Today's Run is Private
During my pre-dawn run this morning Venus was bright, my headlamp lit the way, and traffic was quiet. I don’t run with music anymore, so the only sounds were from a few birds rustling in the trees and my breathing and footsteps. A bat flew silently over my head in search of mosquitoes. It was a private moment to set the tone for the day and week.
As leaders, private moments are a luxury. Lives filled with alarms, schedules, Apple watch reminders, meetings, expectations, and commitments. All things that act as cues for us to follow a routine. The bell rings, we salivate. It’s how we form habits, and it is all too difficult to break these patterns.
A 5:30 am alarm begins the fight of mind over mattress. If I’ve laid out my running clothes, heart rate monitor, and watch, the chances of walking out the door and running down the road increase. If I’ve filled two water bottles and refrigerated them the night before, they increase a bit more. And once I’m in motion, the routine effortlessly plays itself out leading to a reward of a run done.
We fill most of our days with service to others in a series of public moments, and we habitually follow the routines dictated by the cues that surround us. Signals like walking in the office door, turning on our Mac, and checking emails for an hour. Prompts of people stopping by your office to chat and another hour is gone. Cues from the buzz of an Apple watch signaling the next meeting. Walking to the meeting wondering if you had any action items to report on this week. Thinking about what you may have forgotten in the last seven days since you attended what, most weeks, seems like the same meeting repeated 52 times a year.
Our cues don’t frequently change, but it is possible to change our daily and weekly routines to accomplish more than we think likely.
The first thing to do is to be selfish. There are few things less urgent and more important than self-care. Companies have routine maintenance programs for every piece of equipment in the business, down to a $1,000 printer. But most healthy people don’t have a maintenance program for themselves. They push, pull, prod, cajole, drive, and deceive themselves until something breaks, usually years later. Finding an activity that allows you to do a physical and mental reset is invaluable. The beginning point of all leadership is leading ourselves. By doing that consistently, we can serve others at a different level over time. Author Stephen Covey called it sharpening the saw, but whatever we call it, being selfish first allows you to be more unselfish in your leadership and bring more of yourself to your work.
The second thing is to find the private time. It remains true that what gets scheduled gets done. Taking one hour each day for quiet reflection, walking, running, cycling, yoga, meditation, or reading fiction is a gift you deserve. Even if that means setting the alarm one hour earlier. There is a school of thought that breakthroughs happen in the spaces between our thoughts. In days filled with noise, we seldom take the time to allow enough silence for breakthrough ideas to occur. Taking private time provides the opportunity for better to happen.

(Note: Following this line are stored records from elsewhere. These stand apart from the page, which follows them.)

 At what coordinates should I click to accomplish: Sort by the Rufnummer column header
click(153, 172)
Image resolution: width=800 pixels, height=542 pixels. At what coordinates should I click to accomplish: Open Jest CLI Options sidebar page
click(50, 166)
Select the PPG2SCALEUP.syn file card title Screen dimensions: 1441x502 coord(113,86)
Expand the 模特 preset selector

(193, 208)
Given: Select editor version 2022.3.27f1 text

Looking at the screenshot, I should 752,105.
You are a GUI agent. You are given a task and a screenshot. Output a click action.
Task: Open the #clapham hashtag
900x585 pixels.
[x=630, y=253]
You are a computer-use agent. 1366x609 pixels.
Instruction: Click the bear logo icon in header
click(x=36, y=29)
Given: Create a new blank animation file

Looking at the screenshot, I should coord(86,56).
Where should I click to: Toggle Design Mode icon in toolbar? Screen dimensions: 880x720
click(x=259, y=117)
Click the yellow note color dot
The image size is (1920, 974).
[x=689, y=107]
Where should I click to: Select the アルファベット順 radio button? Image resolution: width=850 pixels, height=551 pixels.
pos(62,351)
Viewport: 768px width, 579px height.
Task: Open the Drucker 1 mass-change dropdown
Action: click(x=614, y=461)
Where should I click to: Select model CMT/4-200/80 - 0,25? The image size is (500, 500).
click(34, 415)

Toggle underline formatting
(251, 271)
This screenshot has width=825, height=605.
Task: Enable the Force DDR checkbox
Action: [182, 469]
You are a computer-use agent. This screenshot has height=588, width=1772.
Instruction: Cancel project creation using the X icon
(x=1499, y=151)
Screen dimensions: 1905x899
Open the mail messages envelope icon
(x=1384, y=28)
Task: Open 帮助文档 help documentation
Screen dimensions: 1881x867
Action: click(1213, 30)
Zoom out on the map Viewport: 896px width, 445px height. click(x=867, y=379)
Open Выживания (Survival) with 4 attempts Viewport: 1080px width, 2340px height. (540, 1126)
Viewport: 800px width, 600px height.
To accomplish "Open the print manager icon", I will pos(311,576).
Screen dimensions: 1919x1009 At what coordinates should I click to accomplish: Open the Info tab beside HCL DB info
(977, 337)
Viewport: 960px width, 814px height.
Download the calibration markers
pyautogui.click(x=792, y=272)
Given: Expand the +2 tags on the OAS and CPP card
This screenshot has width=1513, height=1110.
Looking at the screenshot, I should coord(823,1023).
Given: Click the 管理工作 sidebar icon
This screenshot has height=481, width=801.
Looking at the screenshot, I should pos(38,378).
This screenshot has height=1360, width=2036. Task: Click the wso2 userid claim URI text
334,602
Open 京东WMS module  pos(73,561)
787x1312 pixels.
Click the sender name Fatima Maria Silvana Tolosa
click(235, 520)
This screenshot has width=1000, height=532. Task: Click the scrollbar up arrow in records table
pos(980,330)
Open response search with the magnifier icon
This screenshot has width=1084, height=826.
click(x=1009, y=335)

The third thing is to insert new routines. Take a different route to work to change things up. Make the weekly staff meeting a trip to Philz Coffee if you are in the Bay Area or Café Grumpy in Chelsea or Local Coffee in San Antonio. Rotate your lunches to include people you don’t know well from other departments or companies to get a fresh perspective. Hold your offsite at a national park and talk while you walk. Change your surroundings and change your mental state at the same time. If you interrupt your habitual patterns several times a week, new possibilities will appear to you along the way. You will feel more refreshed and energized and bring a different version of you to each encounter with others.
I ran my first marathon at 40 and my second at 50. During five months of training, I ran 1,000 miles to run 26.2 miles in one day. Five months of private pain and private victories to get to a single public one. Take time out for your private runs, whatever that looks like for you. Over time, our bodies pay the price of our choices.
Takeaway: What matters are the things we do every day, not some unreachable destination of enough money, enough time, enough health, enough accolades, or enough stuff that we never reach because we are wired to expect more than whatever it is we have right now.
Be selfish. Find private time. Insert new routines. Enjoy the ride. You deserve it.